Sin duda la cinta no se muestra tan neutral como puede parecer de inicio, al fin al cabo el «error» mecánico que lo desencadena todo proviene de Rusia, y los perfiles de los presidentes es bastante diferente. Pero esto no supone mucho problema porque la película no se encamina por a mostrar esa superioridad moral que ejerce Henry Fonda, que encarna ciertos ideales norteamericanos.
Más molesto puede resultar cierta mirada épica a los momentos finales del fin del mundo, con citas al antiguo testamento, frases lapidarias pretendidamente profundas que podrían encontrarse en un twitt de menos de 140 caracteres de un adolescente. Es aquí, donde el discurso y la mirada de Kubrick y Lumet resulta más diferente. Y sí, acabo de romper la única regla autoimpuesta que me había propuesto al inicio de la crítica.
Punto límite es una obra muy disfrutable, hija de su tiempo, esos años 60 donde la «extrema» paranoia comunista tocaba a su fin, donde la sociedad occidental empezaba a entender que no era posible una victoria nuclear y donde tras la muerte de Stalin y la llegada de los demócratas a la casa blanca empezaría un cierto deshielo, todo bajo el prisma del trauma de la crisis de los misiles cubanos, donde casi se va todo de madre y el mundo a tomar por saco, culminado con el asesinato del presidente Kennedy, en un shock sin precedentes cuando el asesino vino del país de las oportunidades, no de la fría Rusia, un hecho que explica la hornada de nuevas cintas políticas sobre la guerra fría y ciertos personajes estereotipados; a partir de entonces siempre habrá un yanki malvado en el reparto, algo impensable antes, cuando si aparecía un ciudadano americano malvado en el cine de los 50 que versara sobre la guerra fría, se desvía a su condición secreta de comunista o a que era idiota y se dejaba influir.

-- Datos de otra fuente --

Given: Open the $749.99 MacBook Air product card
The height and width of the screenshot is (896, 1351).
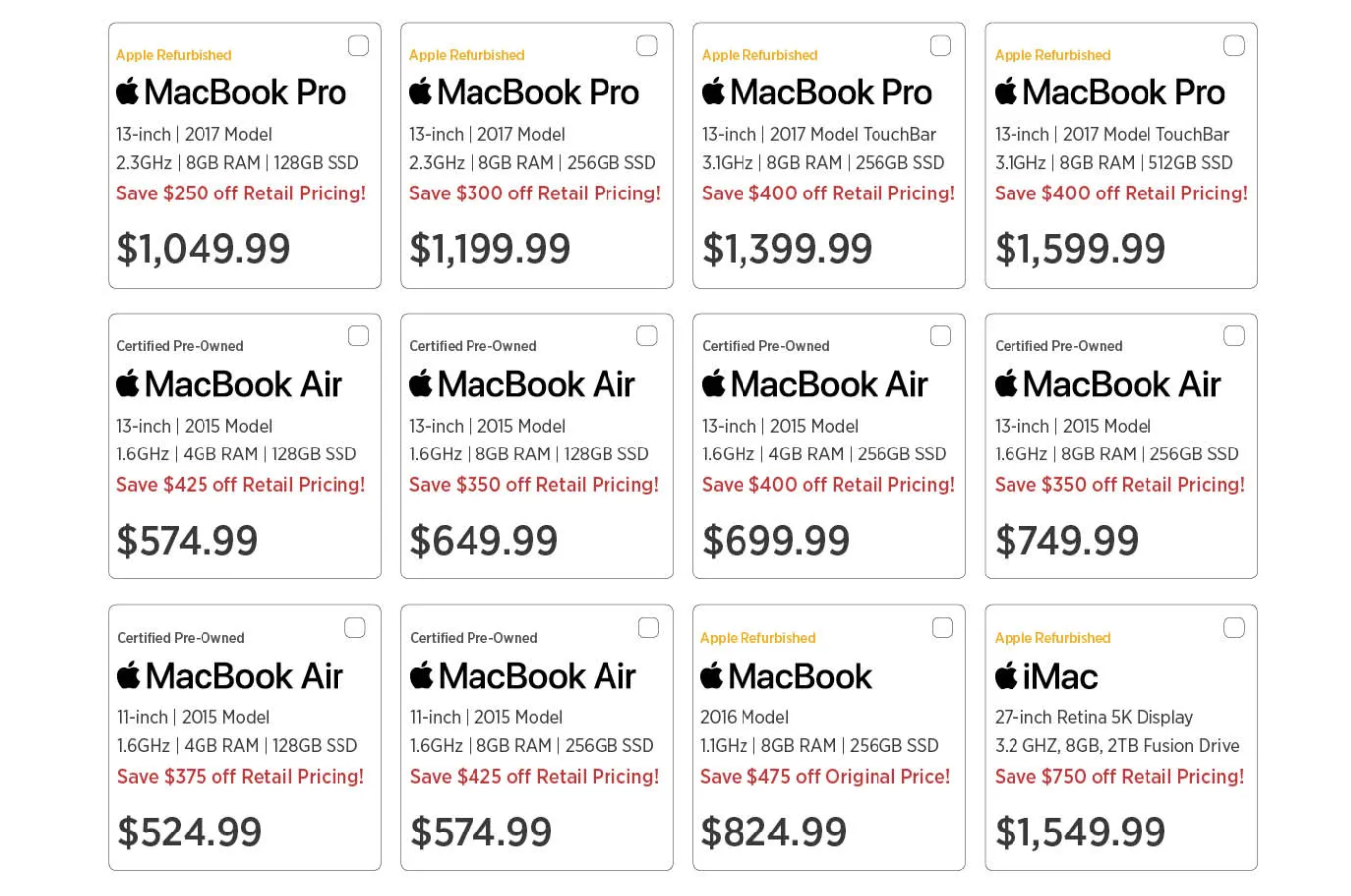Looking at the screenshot, I should 1120,445.
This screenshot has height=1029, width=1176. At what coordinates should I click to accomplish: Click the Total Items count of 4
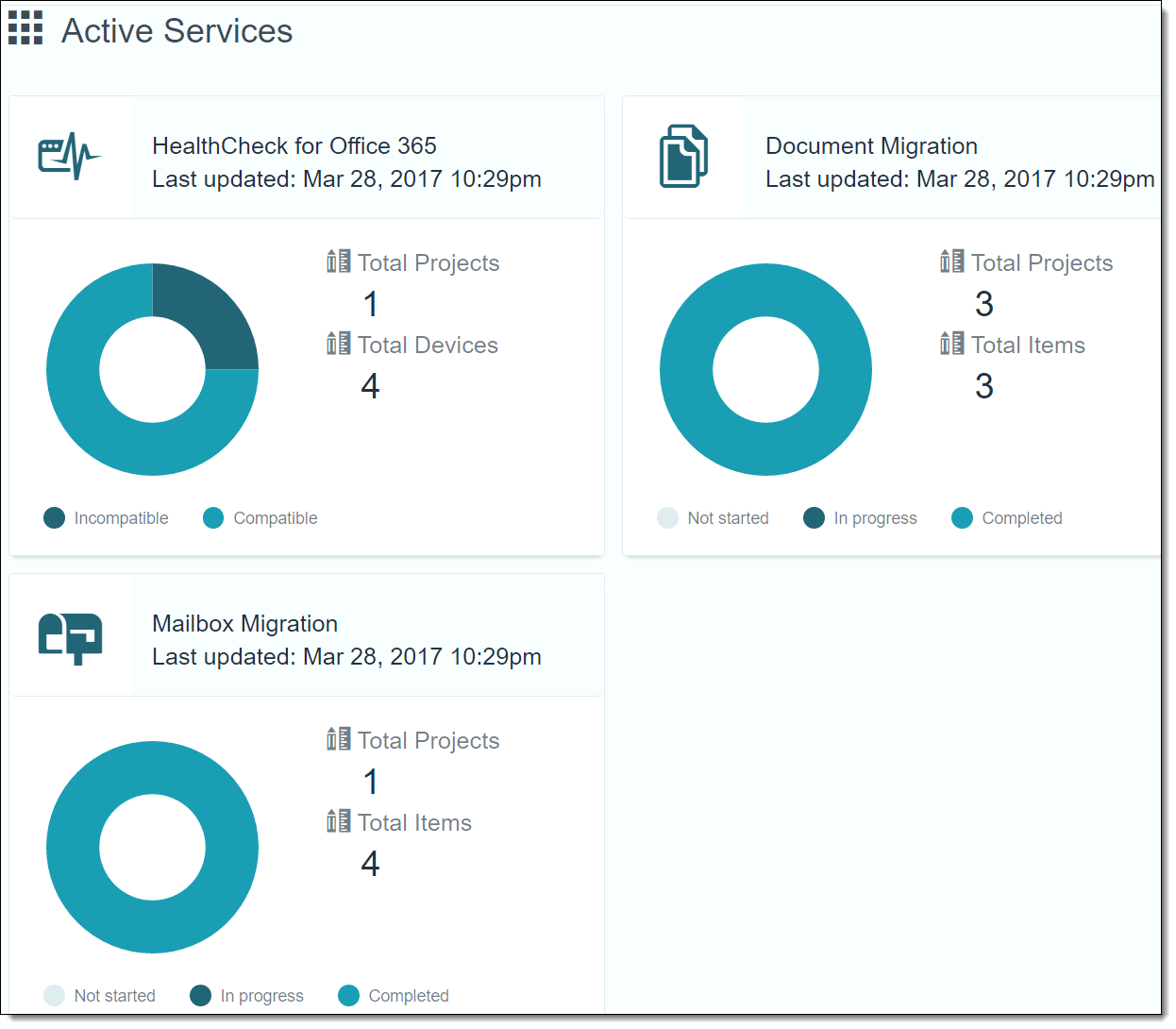click(370, 863)
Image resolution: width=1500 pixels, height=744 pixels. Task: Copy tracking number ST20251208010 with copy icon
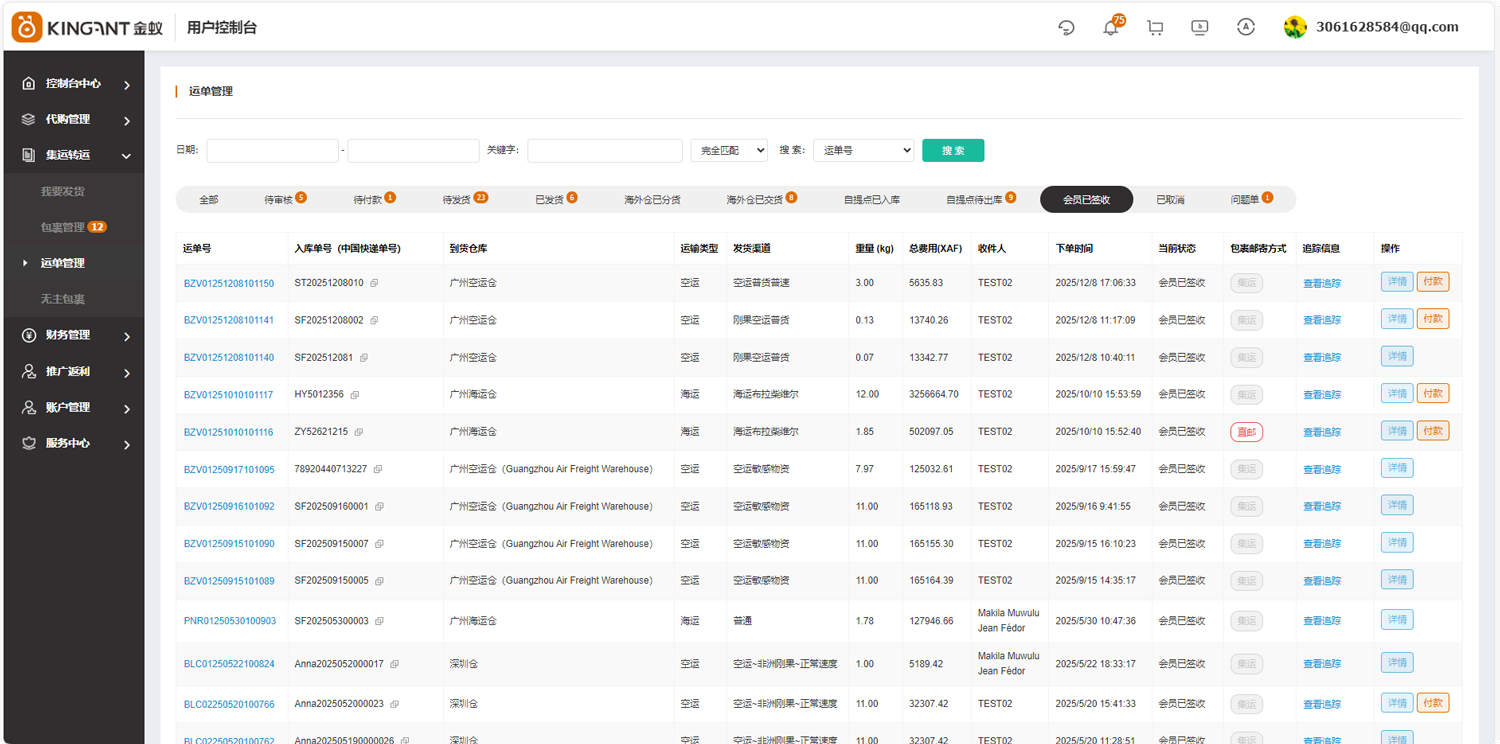coord(374,284)
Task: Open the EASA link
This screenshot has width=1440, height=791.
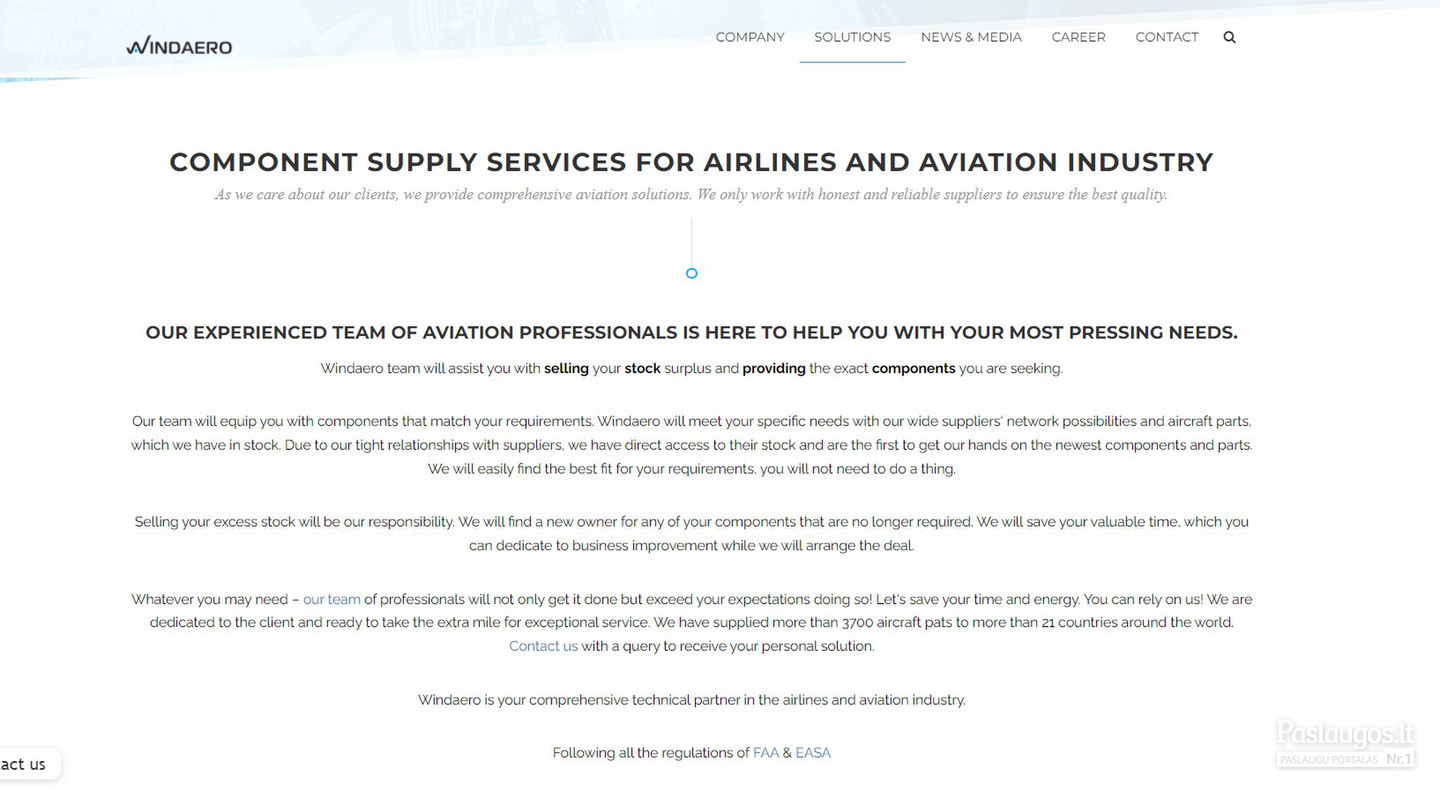Action: 813,753
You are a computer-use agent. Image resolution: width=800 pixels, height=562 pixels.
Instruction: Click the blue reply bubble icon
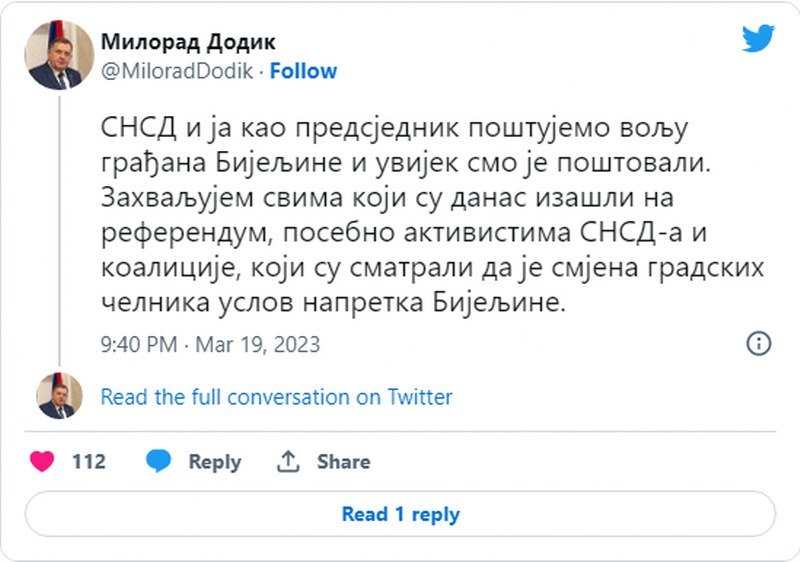point(158,461)
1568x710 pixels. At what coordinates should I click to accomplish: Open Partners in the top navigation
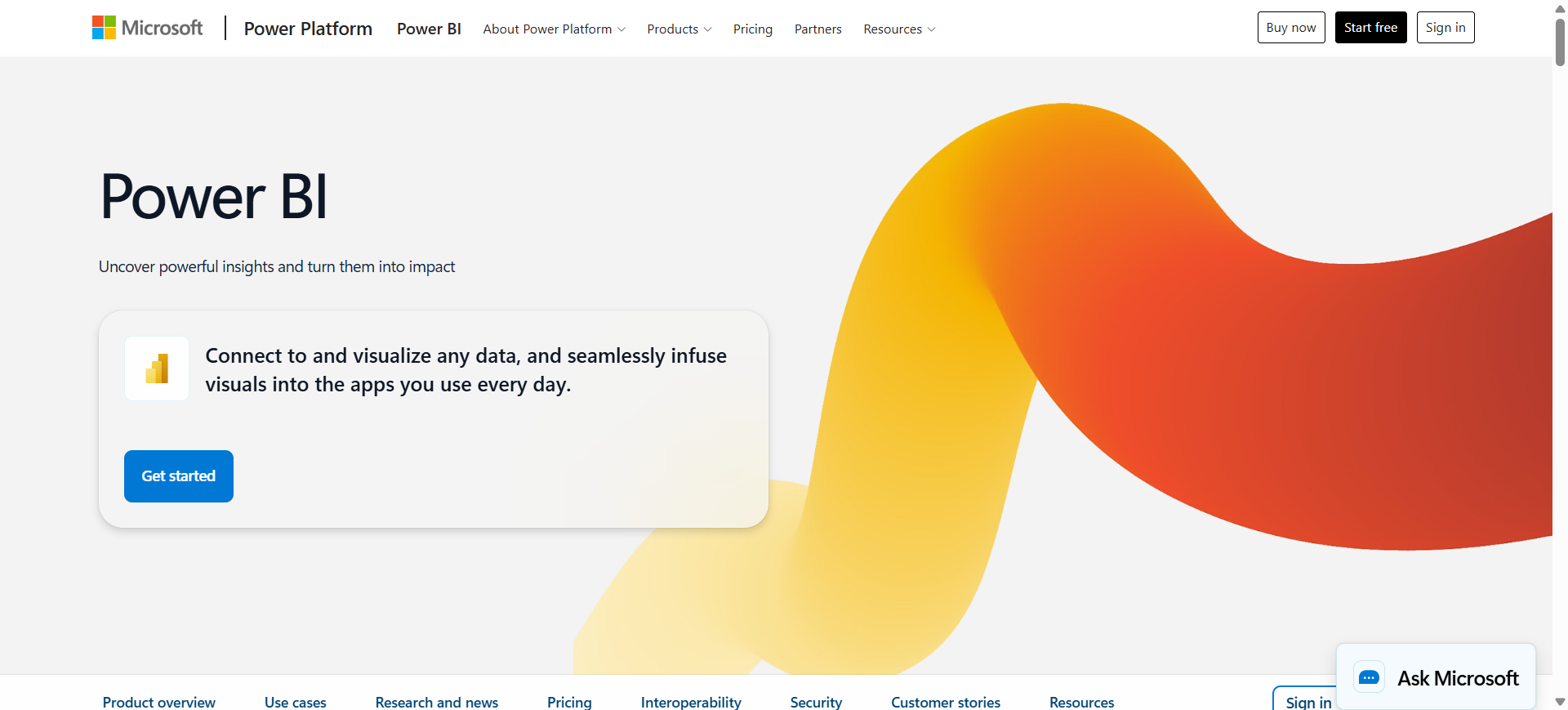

Por eso Punto Límite encaja con ciertas cintas políticas con una mirada parecida, donde podríamos destacar a John Frankenheimer y su Siete días de Mayo (Seven Days in May, 1964) o El mensajero del miedo (The Manchurian Candidate, 1962).
También comentar que hace unos años se hizo un remake que no aportaba nada, salvo un final más demoledor y conciso que el del año 64, que peca de cierta indecisión que no comentaré aquí. Lo peor del remake es que se prescinde de esa escena inicial del sueño que tiene uno de los pilotos sobre la corrida de toros, despertándose siempre que el matador está a punto de mostrar su cara tras asesinar al animal, y que obviamente, intuimos que es él mismo exterminando a la humanidad.
En definitiva, yo no entiendo la manía de ciertos sectores de la cinefilia entre elegir una u otra película, cuando, teniendo el corazón claramente inclinado en la película de Kubrick, considero que Punto Límite es una buena película, disfrutable hasta decir basta, una herramienta de entretenimiento pura, tal vez demasiado épica y grandilocuente para mi gusto, pero que sin embargo y paradójicamente la hace más accesible para el público contemporáneo.